** START Document **
软件学报
JOURNAL OF SOFTWARE
2000　Vol.11　No.3　P.308-314



基于语料库与层次词典的自动文摘研究
宋今　赵东岩
摘要　自动文摘研究作为自然语言处理研究的一个重要且实用的分支，目前逐渐成为Internet信息检索等应用领域的重要研究课题之一.该文提出的基于语料库的文摘试图将传统的基地语言学分析的文摘方法和基于统计的文摘方法的优点结合在一起.基于语料库的文摘方法的实质即以系统外的分析代价换取系统内的算法效率.该文描述的算法给出了基于层次词典的关键字提取和基于语料库的自动文摘的实现.
关键词　自动文摘，语料库，关键字提取，层次词典.
中图法分类号　TP391
Study of Automatic Abstracting Based on Corpus and Hierarchical Dictionary
SONG Jin　ZHAO Dong-yan
(Department of Computer Science and Technology Beijing University Beijing　100871)
Abstract　The study of automatic abstracting is a vital and practical information processing task in natural language processing,and becomes an important problem in domains such as Internet information retrieval.An approach based on corpus proposed by this paper provides an integration of the advantages of linguistic analysis based methods and those based on statistics.In essence,the basic idea of corpus-based method is at the expense of the cost of analysis outside the system to gain the efficiency of the algorithm inside the system.The algorithm given by the paper implements both keywording and abstracting while the former is based on a hierarchical dictionary and the latter on the corpus.
Key words　Automatic abstracting,corpus,keywording,hierarchical dictionary.
　　The study of Automatic Abstracting is a practical but difficult branch in Natural Language Processing,and becomes an important problem in domains such as Internet information retrieval.Its aim is to cover the full ‘source text’ of a document and generate a brief and hopefully intelligible statement from it［1］.
　　In fact,the research of automatic abstracting began in as early as 1950s.The first experiment on automatic abstracting was reported in a paper by H.P.Luhn published in 1958［2］.All subsequent work reported up to about 1970 was based on Luhn’s ideas and relied mainly on the word-frequency methods［3,4］ while the later work was based on the clue phrase methods［5,6］ and methods using domain-knowledge［7～9］ or based on natural language understanding［10］.
** END Document **
** START Data shown **
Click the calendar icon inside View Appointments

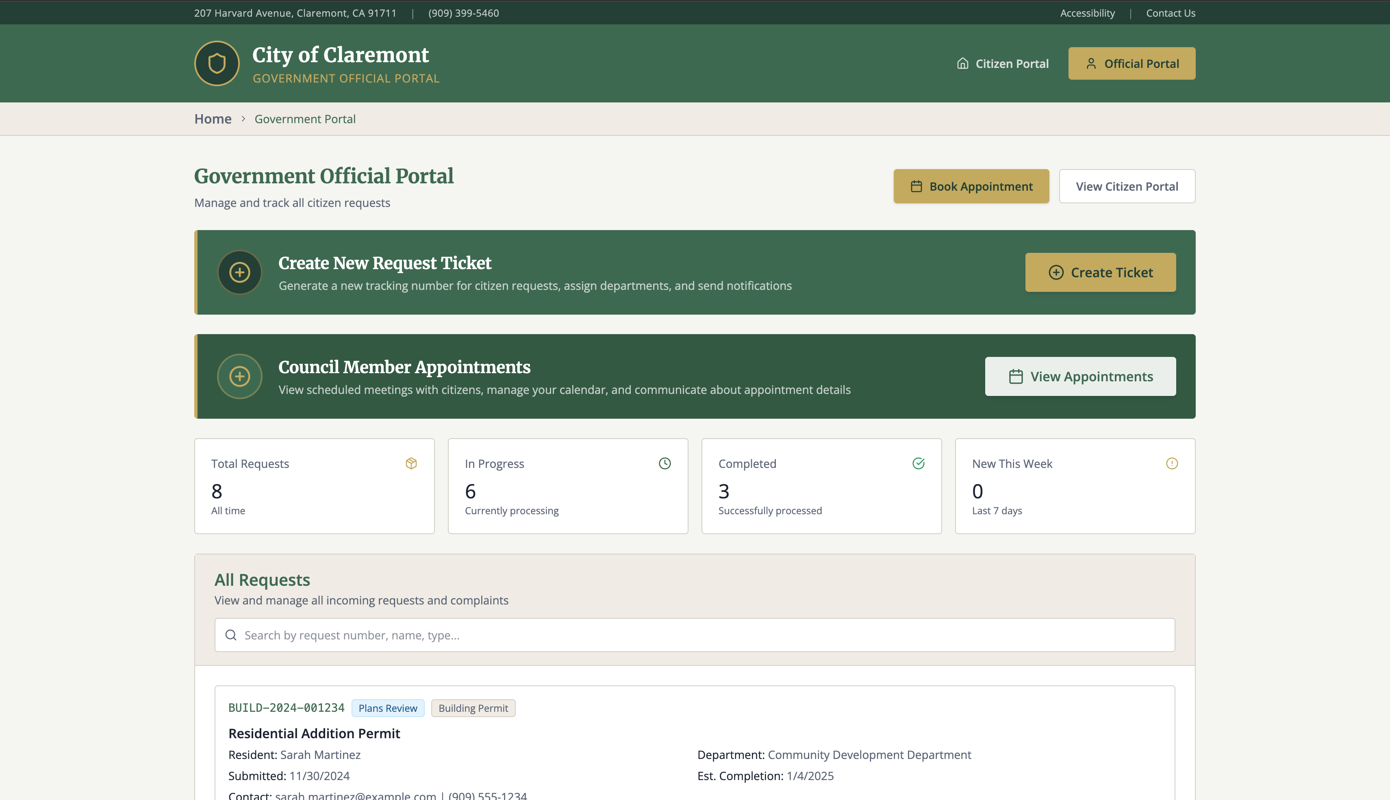(1015, 376)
** END Data shown **
■ **Given exercise**
Quote the full text of the automatic abstracting paper above, word for word.

■ **Solution for this task**
软件学报
JOURNAL OF SOFTWARE
2000　Vol.11　No.3　P.308-314



基于语料库与层次词典的自动文摘研究
宋今　赵东岩
摘要　自动文摘研究作为自然语言处理研究的一个重要且实用的分支，目前逐渐成为Internet信息检索等应用领域的重要研究课题之一.该文提出的基于语料库的文摘试图将传统的基地语言学分析的文摘方法和基于统计的文摘方法的优点结合在一起.基于语料库的文摘方法的实质即以系统外的分析代价换取系统内的算法效率.该文描述的算法给出了基于层次词典的关键字提取和基于语料库的自动文摘的实现.
关键词　自动文摘，语料库，关键字提取，层次词典.
中图法分类号　TP391
Study of Automatic Abstracting Based on Corpus and Hierarchical Dictionary
SONG Jin　ZHAO Dong-yan
(Department of Computer Science and Technology Beijing University Beijing　100871)
Abstract　The study of automatic abstracting is a vital and practical information processing task in natural language processing,and becomes an important problem in domains such as Internet information retrieval.An approach based on corpus proposed by this paper provides an integration of the advantages of linguistic analysis based methods and those based on statistics.In essence,the basic idea of corpus-based method is at the expense of the cost of analysis outside the system to gain the efficiency of the algorithm inside the system.The algorithm given by the paper implements both keywording and abstracting while the former is based on a hierarchical dictionary and the latter on the corpus.
Key words　Automatic abstracting,corpus,keywording,hierarchical dictionary.
　　The study of Automatic Abstracting is a practical but difficult branch in Natural Language Processing,and becomes an important problem in domains such as Internet information retrieval.Its aim is to cover the full ‘source text’ of a document and generate a brief and hopefully intelligible statement from it［1］.
　　In fact,the research of automatic abstracting began in as early as 1950s.The first experiment on automatic abstracting was reported in a paper by H.P.Luhn published in 1958［2］.All subsequent work reported up to about 1970 was based on Luhn’s ideas and relied mainly on the word-frequency methods［3,4］ while the later work was based on the clue phrase methods［5,6］ and methods using domain-knowledge［7～9］ or based on natural language understanding［10］.